I saw the doctor yesterday morning and got the official results of my tests. According to him, my spinal pressure is actually over twice what is should be. Also, although my MRI didn’t show any unexpected abnormalities, it did show a great deal of pressure on my brain and my optic nerves. Apparently, having so much pressure on the optic nerves can cause them to swell in their sockets, pushing against the bone. This, in turn, can cause extreme visual problems potentially even resulting in blindness over time.

The procedure I had read about online for this condition is something called a “shunt” which is supposed to help relieve the overall pressure (something like a cathetor in your spine, I think). However, the doctor recommended a different procedure that might help, and he is currently trying to get an appointment for me to go to OHSU for a procedure assessment.  In this procedure, they cut slices in the optic nerve. That way, excess fluid leaks out so the pressure is reduced ( the leaking fluid apparently gets absorbed by the blood stream). The doctor said it was a relatively simple procedure. However, I do wonder how they access my optic nerve (moving my eye to the side?). Also, anytime you talk about cutting near the eyes, it doesn’t seem so simple to me.

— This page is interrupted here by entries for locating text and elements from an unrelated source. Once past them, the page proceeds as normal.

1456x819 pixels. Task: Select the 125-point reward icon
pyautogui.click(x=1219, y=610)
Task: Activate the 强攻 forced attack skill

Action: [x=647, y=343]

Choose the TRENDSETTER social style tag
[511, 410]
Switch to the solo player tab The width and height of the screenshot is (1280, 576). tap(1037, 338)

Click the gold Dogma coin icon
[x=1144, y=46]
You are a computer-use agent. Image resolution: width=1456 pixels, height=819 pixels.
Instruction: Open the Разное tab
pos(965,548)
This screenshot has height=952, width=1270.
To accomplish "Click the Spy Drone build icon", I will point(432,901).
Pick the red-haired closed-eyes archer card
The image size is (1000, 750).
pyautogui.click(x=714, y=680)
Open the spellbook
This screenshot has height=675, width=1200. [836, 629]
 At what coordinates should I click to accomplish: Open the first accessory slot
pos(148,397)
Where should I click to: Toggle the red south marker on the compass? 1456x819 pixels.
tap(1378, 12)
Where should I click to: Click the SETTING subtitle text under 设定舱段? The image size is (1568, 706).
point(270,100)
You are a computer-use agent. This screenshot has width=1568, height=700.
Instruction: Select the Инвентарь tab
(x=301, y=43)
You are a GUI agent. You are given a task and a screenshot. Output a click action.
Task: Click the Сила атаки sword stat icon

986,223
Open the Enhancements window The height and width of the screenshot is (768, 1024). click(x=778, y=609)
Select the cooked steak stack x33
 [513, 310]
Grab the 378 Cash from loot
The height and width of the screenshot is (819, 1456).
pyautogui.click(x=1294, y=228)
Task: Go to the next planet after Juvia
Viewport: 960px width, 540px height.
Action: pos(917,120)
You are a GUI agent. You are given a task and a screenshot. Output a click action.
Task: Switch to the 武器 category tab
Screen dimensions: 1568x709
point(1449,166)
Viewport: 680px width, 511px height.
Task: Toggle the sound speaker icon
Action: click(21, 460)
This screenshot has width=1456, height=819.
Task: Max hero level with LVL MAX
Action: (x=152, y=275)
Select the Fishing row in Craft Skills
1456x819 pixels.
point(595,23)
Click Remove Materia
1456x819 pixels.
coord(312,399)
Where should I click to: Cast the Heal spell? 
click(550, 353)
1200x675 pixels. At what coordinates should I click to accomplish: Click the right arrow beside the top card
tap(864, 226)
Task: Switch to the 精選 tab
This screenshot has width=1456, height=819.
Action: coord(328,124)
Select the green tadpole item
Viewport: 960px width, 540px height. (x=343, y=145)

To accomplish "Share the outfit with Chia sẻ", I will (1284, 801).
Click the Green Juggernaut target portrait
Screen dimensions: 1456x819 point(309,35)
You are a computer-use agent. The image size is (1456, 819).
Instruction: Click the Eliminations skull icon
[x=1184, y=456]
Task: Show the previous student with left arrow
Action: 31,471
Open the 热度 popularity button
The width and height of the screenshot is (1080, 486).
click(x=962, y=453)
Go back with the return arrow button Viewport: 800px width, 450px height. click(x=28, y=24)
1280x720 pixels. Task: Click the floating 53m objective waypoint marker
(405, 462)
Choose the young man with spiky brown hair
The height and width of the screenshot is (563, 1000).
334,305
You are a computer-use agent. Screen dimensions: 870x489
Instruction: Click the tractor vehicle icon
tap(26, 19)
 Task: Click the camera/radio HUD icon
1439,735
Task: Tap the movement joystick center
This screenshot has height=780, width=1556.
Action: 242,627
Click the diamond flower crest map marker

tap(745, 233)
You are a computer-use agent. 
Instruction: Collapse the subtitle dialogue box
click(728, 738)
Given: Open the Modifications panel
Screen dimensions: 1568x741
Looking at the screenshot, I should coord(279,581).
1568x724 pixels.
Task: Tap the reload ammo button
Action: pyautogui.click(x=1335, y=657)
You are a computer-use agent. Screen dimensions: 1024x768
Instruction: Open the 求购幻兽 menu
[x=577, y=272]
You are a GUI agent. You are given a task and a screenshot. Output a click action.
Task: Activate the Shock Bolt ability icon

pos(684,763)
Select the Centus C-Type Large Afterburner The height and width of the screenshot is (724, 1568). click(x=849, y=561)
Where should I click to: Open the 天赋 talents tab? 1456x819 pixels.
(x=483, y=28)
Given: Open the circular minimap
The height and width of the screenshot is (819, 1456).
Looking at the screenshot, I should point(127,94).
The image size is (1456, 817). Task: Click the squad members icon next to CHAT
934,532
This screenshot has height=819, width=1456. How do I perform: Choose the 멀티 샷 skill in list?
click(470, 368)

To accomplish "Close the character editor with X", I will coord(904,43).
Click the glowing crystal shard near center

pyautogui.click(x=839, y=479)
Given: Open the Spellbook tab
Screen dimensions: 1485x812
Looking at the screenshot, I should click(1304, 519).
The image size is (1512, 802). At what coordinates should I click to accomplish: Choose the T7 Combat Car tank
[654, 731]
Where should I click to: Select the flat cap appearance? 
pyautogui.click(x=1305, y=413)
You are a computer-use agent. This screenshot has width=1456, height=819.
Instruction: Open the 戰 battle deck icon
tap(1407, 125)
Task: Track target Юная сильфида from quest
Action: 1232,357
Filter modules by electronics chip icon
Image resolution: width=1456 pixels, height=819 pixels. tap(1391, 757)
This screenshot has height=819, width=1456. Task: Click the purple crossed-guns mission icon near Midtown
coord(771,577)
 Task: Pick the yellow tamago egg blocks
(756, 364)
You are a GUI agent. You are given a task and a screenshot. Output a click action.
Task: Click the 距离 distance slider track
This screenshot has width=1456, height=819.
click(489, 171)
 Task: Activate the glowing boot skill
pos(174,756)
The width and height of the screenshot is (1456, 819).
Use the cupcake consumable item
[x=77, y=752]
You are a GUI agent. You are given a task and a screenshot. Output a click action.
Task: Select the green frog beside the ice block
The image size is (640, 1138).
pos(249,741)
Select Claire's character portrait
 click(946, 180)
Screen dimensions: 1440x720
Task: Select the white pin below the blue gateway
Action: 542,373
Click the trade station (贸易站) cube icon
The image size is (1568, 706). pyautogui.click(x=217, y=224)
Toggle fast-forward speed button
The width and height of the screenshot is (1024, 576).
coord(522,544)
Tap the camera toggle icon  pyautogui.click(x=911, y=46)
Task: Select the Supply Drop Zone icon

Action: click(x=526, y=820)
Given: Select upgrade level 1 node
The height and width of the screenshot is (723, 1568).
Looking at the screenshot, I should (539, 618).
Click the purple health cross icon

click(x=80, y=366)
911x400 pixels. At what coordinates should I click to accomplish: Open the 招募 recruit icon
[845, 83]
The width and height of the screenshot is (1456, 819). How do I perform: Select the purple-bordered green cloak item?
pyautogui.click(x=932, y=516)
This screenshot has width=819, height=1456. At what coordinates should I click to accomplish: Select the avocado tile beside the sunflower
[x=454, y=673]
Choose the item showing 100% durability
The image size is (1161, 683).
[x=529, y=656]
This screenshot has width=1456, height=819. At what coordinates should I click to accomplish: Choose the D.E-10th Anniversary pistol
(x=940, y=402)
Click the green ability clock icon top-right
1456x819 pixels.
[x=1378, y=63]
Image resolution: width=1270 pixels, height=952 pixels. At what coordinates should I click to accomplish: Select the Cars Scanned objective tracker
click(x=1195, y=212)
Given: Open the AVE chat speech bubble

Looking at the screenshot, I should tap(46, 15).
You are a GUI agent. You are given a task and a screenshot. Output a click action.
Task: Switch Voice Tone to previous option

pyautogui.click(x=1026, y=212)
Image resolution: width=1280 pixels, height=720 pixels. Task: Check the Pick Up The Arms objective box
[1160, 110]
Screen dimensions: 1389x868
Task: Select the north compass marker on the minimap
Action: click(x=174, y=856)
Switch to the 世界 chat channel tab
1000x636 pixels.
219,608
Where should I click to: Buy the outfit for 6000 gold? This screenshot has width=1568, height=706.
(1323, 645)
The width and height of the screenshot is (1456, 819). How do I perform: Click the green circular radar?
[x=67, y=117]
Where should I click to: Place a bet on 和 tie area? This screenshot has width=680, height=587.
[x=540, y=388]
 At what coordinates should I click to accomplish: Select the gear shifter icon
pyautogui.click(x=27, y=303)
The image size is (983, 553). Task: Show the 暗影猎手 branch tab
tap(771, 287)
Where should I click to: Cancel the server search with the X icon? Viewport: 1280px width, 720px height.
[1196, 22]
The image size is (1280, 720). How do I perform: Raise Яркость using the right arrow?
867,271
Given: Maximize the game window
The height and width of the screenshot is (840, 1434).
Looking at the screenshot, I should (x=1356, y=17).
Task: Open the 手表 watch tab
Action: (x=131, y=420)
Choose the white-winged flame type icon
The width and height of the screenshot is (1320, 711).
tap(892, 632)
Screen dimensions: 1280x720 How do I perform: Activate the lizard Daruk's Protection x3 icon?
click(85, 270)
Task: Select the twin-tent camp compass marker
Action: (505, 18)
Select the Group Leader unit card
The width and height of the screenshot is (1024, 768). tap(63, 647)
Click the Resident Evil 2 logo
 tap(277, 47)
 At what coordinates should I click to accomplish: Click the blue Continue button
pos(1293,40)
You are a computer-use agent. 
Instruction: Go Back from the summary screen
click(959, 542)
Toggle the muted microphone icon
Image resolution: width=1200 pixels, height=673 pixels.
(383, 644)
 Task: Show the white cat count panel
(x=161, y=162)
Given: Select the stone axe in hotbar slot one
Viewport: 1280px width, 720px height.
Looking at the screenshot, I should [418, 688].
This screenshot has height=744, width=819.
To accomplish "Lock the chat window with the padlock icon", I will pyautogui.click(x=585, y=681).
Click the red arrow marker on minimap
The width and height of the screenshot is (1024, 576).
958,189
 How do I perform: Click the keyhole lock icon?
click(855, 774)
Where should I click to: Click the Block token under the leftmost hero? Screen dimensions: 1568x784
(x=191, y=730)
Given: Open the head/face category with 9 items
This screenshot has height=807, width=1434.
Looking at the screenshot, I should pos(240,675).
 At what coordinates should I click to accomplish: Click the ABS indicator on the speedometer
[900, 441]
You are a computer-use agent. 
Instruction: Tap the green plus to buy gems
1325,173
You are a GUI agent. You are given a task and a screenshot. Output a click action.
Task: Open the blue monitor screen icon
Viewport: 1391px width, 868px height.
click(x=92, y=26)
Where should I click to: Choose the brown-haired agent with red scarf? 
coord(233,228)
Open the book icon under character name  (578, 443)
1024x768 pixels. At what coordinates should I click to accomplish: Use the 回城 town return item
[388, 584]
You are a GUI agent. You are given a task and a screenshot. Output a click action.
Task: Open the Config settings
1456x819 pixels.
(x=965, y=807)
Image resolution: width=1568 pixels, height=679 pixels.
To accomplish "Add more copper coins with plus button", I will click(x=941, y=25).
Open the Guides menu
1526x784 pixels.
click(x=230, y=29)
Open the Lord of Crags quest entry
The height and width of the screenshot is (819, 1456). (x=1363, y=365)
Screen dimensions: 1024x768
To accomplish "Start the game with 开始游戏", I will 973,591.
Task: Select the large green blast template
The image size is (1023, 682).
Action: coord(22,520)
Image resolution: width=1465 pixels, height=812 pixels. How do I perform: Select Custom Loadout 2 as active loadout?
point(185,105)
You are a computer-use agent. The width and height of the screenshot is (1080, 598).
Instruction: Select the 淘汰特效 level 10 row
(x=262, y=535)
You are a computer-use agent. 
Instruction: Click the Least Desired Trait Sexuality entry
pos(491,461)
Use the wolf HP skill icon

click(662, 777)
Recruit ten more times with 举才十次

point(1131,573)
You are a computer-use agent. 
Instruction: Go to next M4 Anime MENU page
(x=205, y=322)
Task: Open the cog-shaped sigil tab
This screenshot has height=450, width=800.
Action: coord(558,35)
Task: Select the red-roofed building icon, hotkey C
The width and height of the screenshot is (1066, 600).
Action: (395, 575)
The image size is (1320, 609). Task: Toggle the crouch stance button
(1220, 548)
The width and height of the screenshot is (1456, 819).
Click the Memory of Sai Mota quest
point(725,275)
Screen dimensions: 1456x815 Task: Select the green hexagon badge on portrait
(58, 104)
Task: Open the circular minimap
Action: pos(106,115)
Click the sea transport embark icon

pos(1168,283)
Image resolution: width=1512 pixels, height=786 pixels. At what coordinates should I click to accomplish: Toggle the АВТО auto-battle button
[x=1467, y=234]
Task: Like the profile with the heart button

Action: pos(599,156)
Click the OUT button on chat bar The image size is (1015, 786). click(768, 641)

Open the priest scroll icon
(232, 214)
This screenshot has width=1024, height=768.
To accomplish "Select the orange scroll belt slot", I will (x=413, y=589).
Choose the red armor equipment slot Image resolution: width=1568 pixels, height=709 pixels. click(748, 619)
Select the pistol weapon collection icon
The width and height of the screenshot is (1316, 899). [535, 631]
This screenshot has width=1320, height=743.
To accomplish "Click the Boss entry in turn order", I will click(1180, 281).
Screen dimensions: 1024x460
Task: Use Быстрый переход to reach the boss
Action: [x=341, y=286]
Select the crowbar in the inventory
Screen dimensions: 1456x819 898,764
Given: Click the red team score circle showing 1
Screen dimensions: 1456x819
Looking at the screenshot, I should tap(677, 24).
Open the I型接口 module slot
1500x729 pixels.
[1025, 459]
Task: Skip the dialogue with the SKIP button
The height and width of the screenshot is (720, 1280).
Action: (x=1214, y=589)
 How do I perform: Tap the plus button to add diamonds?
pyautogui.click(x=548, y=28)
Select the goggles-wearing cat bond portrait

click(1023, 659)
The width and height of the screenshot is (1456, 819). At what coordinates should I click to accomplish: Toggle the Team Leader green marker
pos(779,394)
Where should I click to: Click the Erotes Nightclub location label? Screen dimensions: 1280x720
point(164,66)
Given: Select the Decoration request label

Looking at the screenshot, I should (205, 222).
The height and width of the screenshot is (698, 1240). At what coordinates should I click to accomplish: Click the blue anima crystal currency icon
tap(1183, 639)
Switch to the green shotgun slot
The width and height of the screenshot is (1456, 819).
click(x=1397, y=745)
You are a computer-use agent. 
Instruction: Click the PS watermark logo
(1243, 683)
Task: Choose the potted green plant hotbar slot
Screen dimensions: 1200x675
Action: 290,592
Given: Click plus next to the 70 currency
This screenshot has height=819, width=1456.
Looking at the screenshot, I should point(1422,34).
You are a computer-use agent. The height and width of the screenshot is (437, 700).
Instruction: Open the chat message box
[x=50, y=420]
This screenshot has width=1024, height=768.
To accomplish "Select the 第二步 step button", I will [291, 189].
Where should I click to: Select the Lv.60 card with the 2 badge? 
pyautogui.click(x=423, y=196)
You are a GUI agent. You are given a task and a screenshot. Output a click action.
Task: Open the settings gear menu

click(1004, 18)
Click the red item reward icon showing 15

So, I’m a little freaked out right now. Obviously, it is crucial to try and do everything I can to avoid needing this procedure. However, the doctor seemed pretty certain I would need it. The main things I can do are take the diamox medicine (which removes sodium from the brain tissues to reduce pressure), lose weight (which I have been doing, but doesn’t seem to be enough, unfortunately), and reducing the salt in my diet. Now, I’ve been losing weight by monitoring primarily my calories but also paying attention to sugar and fat, especially. I’ve been losing weight fairly well by this routine. However, now I am going to have to totally change my way of eating for a nutrient I hadn’t considered before: salt. I was actually crying and had a little breakdown yesterday because of this (actually, three seperate crying breakdowns). It may not seem important to some, but having to totally redo my eating habits after I had finally changed them enough to lose weight is very devastating for me. Also, all of this health stuff just makes all my other goals such as improving my organizational skills, studying, exercising, etc. that much harder to accomplish. So, I’m really sad and bummed right now. However, I’m not falling into depression, which is good. I still have my family to support me. Speaking of which, here is a cute picture that I love that helps to cheer me up. We took this over spring break when my grandparents first met my boyfriend.

My boyfriend is kissing me, and has a cute bird nose!